After locating the line with "Toggle the computer MIDI keyboard icon" in the data that follows, return it and every later line exactly, up to and including the line with "This screenshot has width=1278, height=678.".

[RECORD SET]
• • •

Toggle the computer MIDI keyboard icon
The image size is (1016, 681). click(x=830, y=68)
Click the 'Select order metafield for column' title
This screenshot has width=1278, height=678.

• • •

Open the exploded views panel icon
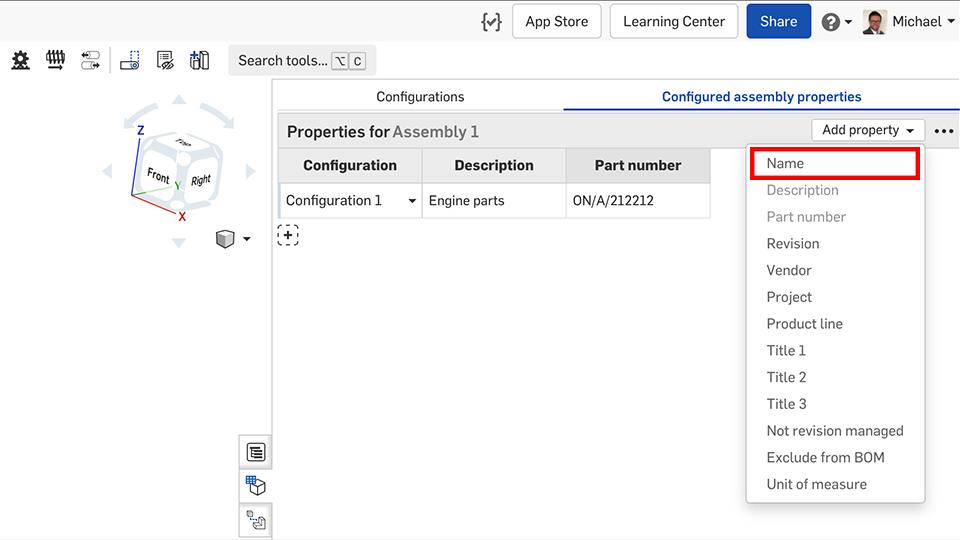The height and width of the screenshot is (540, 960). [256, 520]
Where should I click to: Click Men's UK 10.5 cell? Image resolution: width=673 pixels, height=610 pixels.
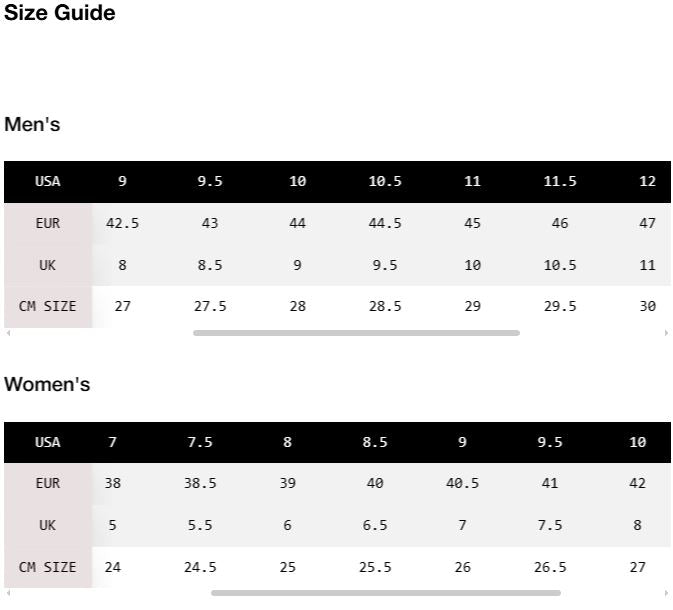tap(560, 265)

• • •

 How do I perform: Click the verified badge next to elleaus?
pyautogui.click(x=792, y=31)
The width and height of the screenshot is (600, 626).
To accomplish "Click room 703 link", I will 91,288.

• • •

[RESPONSE FOR THIS EXERCISE]
Toggle the computer MIDI keyboard icon
The image size is (1016, 681). click(x=830, y=68)
Click the 'Select order metafield for column' title
This screenshot has width=1278, height=678.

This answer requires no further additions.